(Text block begins)

Federal Court dismisses Maison Candiac’s application
Justice LeBlanc rejected both of Maison Candiac’s arguments and dismissed the application, leaving the 2016 Emergency Order intact.
Regarding the constitutionality argument, Justice LeBlanc found that subsection 80(4)(c)(ii) of SARA was comfortably within the federal government’s jurisdiction over criminal law and otherwise did not intrude into the jurisdiction of the provinces. He further found the subsection was protected by the doctrine of ancillary powers, including jurisdiction over peace, order and good governance.
Regarding the expropriation argument, Justice LeBlanc found that the 2016 Emergency Order did not amount to expropriation that required compensation. He explains that Parliament already provided in express terms a mechanism for compensation under SARA that applied in “extraordinary circumstances”.
Not the first Federal Court ruling on western chorus frog protection
Exactly three years before the Maison Candiac v Canada ruling, on June 22, 2015, the Federal Court released a ruling in Centre Quebecois du Droit de L ’Environment et al v Minister of the Environment et al (“Centre Quebecois v Canada”), condemning the former Minister of the Environment, Leona Aglukkaq, for her inaction on the western chorus frog file.
In Centre Quebecois v Canada, two environmental conservation non-profits brought a judicial review application against the Minister Aglukkaq for refusing to recommend to the Governor in Council that an emergency order be issued under s. 80 of SARA to protect the western chorus frog. Justice Martineau allowed the application, set aside Minister Aglukkaq’s order and referred the matter back to the Minister of the Environment for determination within six months. Minister McKenna issued the 2016 Emergency Order shortly after she was appointed in 2015 and as a result of this Court decision.
Other emergency orders issued under SARA
The 2016 Emergency Order is one of only two emergency orders for species protection currently issued since SARA was enacted in 2002, and is the first time an emergency order has been used to block a development on private land.
The first emergency order issued under SARA was for the protection of the Greater Sage-Grouse in Alberta and Saskatchewan on November 20, 2013 (“2013 Emergency Order”).
A third emergency order is expected following Minister McKenna’s declaration on May 8, 2018 that the Woodland Caribou (Southern Mountain population) is facing imminent threats to its recovery and that federal cabinet will be asked for approval of an emergency order.
Future restrictions on development due to species at risk and broader implications
This case is of interest to real estate developers and to other industries that develop or use land, as it signals the potential for current and future restrictions on development based on the presence of species at risk.
Our firm remains at the forefront of these emergency orders, including through its representation of the City of Medicine Hat in its judicial review and constitutional challenge to the 2013 Emergency Order. Our colleagues Kara Smyth, Kimberly Howard and Timothy Froese successfully resisted a summary dismissal motion brought by the Crown, and have commenced an action in the Alberta Court of Queen’s Bench for compensation based on de facto expropriation principles.
Additionally, this case is significant in demonstrating the Federal Court’s willingness to rely on the federal criminal law power and the federal peace, order and good governance power to found the basis for the federal government’s jurisdiction over environmental matters. This precedent is likely to be relevant in other constitutional challenges, such as the Saskatchewan Government’s recently launched reference at the Saskatchewan Court of Appeal to challenge the federal government’s ability to impose a carbon tax on the province.

(Text block ends)

_Things to do_.
(1) Reproduce the text on the Maison Candiac ruling from "Other emergency orders" to "on private land.".
(2) Based on the text on the Maison Candiac ruling, answer yes or no to each statement below, quoting the deciding words: (a) The 2016 Emergency Order was the first emergency order issued under SARA. (b) Justice Martineau sent the matter back to the Minister of the Environment for a decision within six months. (c) Justice LeBlanc found that the 2016 Emergency Order amounted to expropriation requiring compensation.

(Material provided begins)

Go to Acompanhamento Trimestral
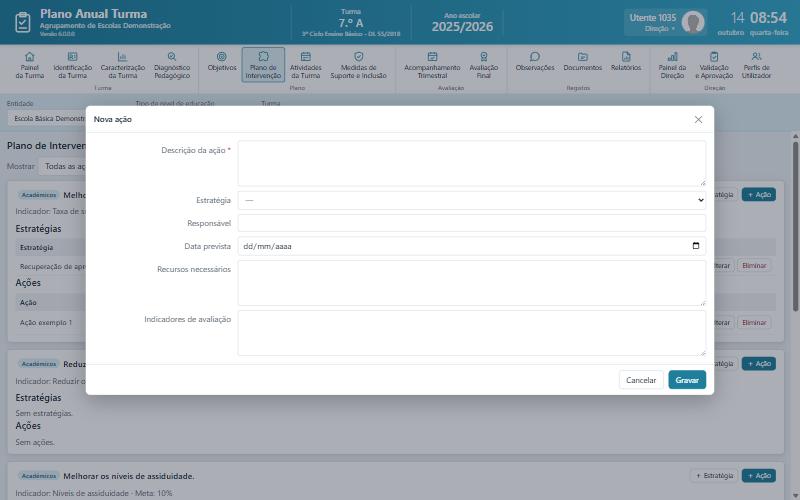This screenshot has height=500, width=800. click(432, 65)
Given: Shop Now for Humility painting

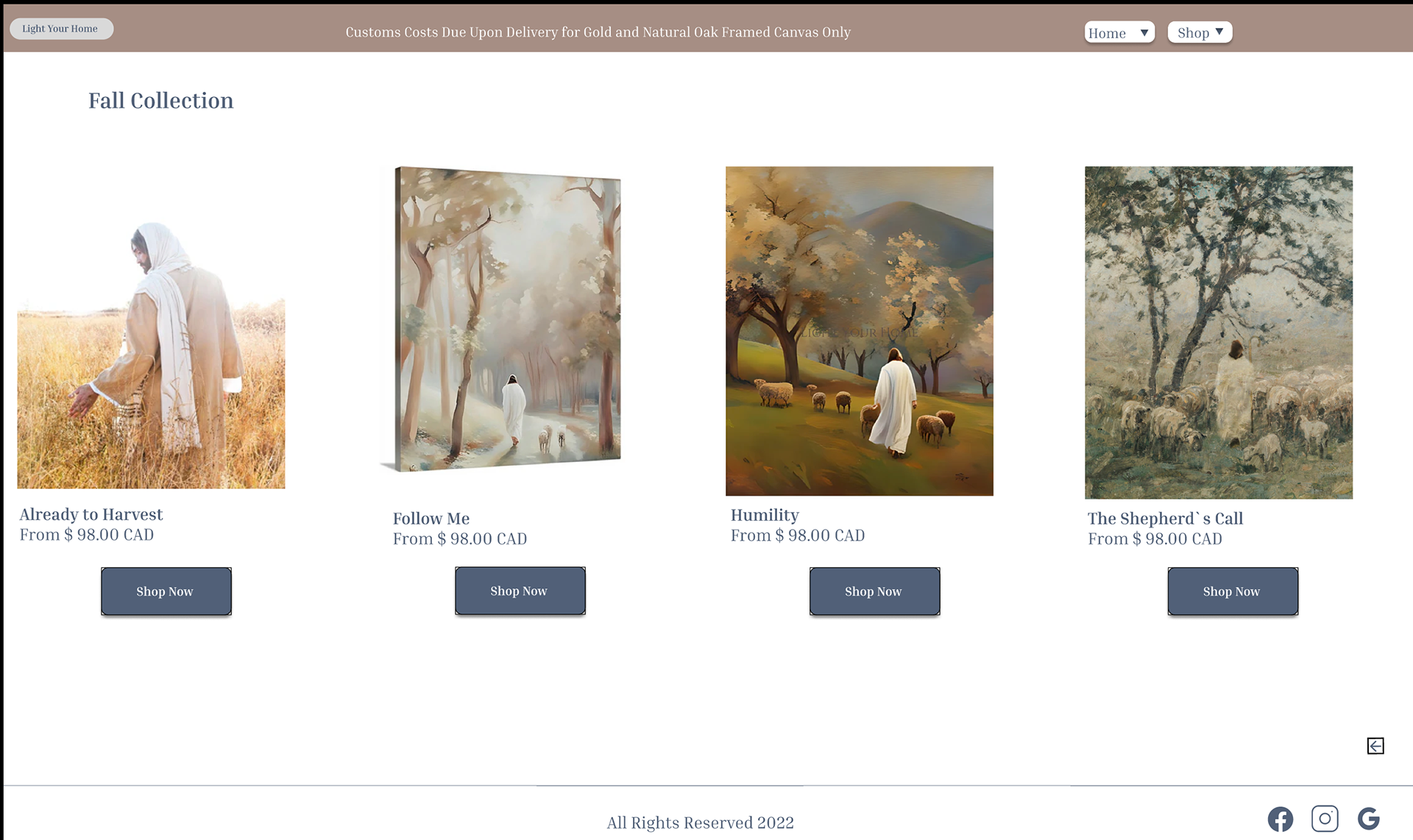Looking at the screenshot, I should [x=875, y=591].
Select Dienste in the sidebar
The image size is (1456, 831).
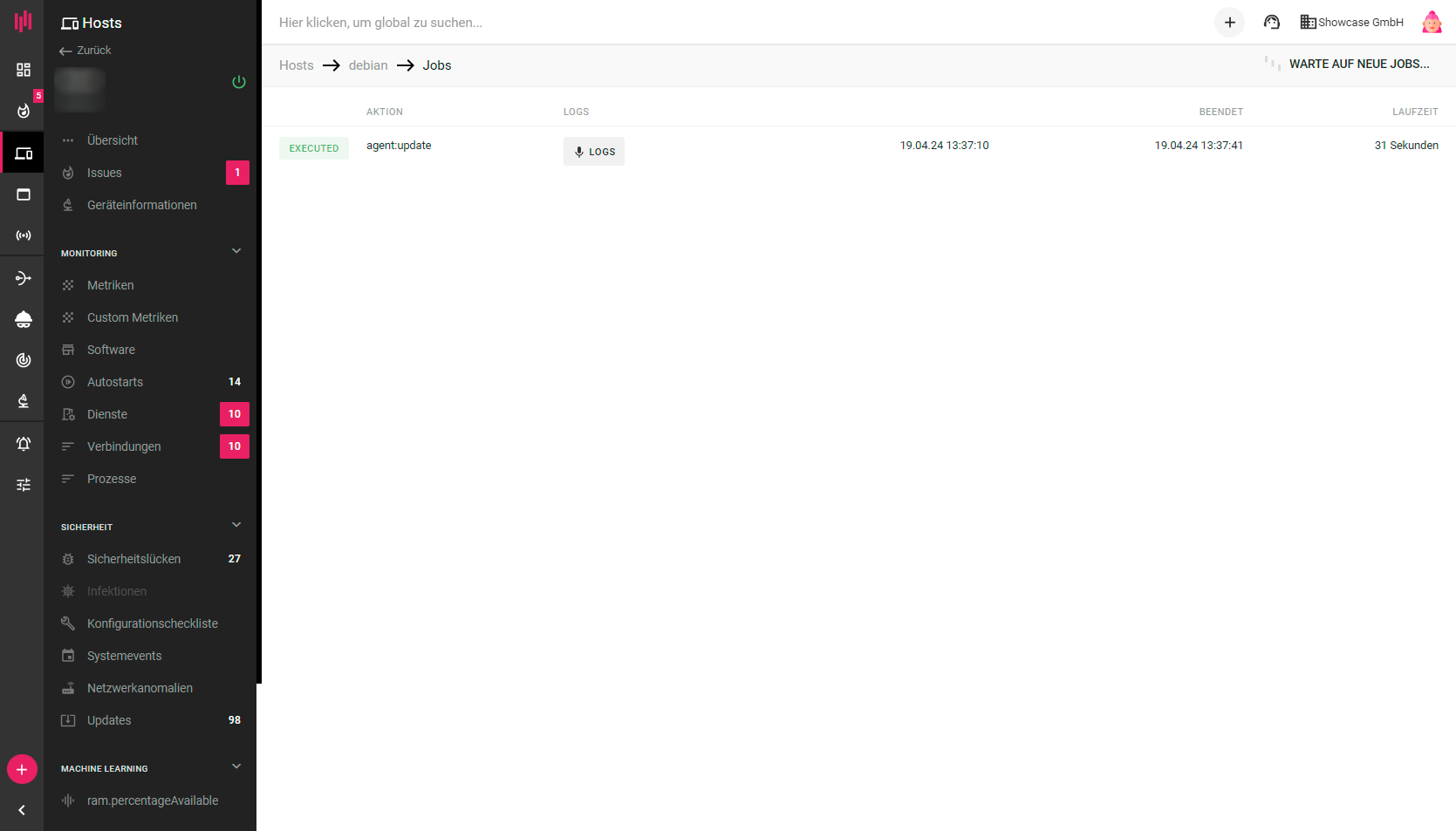click(107, 414)
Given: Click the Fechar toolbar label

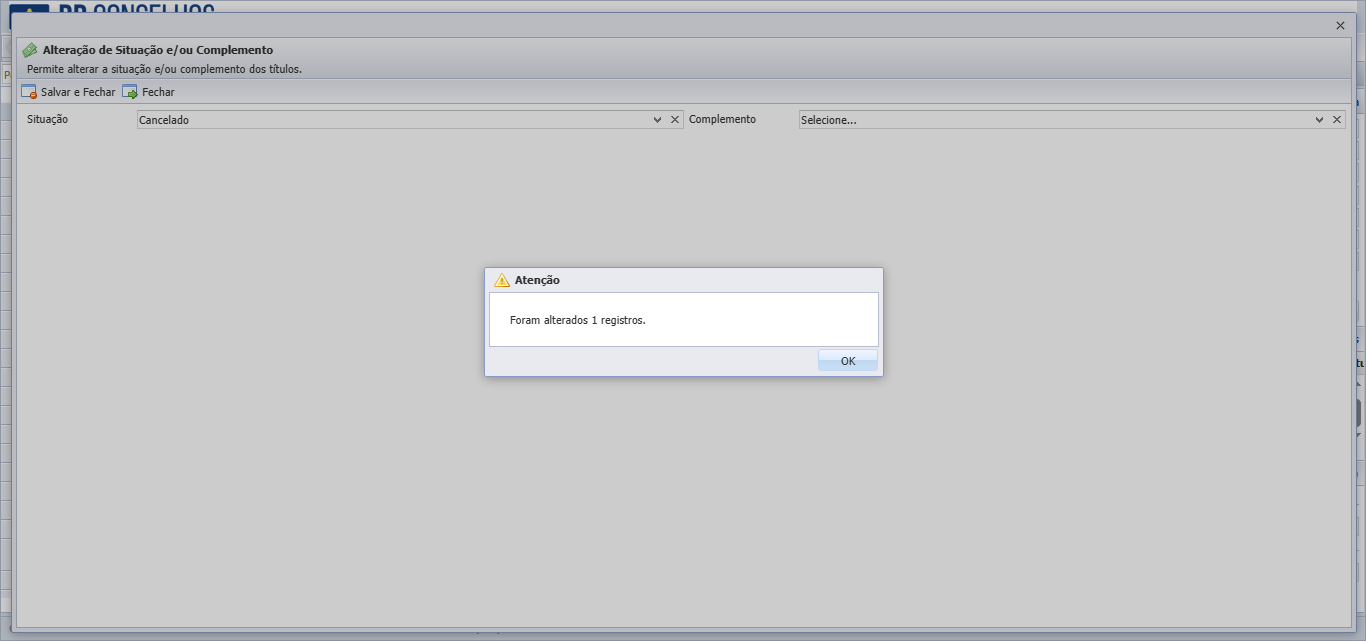Looking at the screenshot, I should point(158,92).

(Material provided ends)

_Responses by item number_.
(1)
Other emergency orders issued under SARA
The 2016 Emergency Order is one of only two emergency orders for species protection currently issued since SARA was enacted in 2002, and is the first time an emergency order has been used to block a development on private land.

(2)
(a) No: "The first emergency order issued under SARA was for the protection of the Greater Sage-Grouse in Alberta and Saskatchewan on November 20, 2013"
(b) Yes: "referred the matter back to the Minister of the Environment for determination within six months"
(c) No: "the 2016 Emergency Order did not amount to expropriation that required compensation"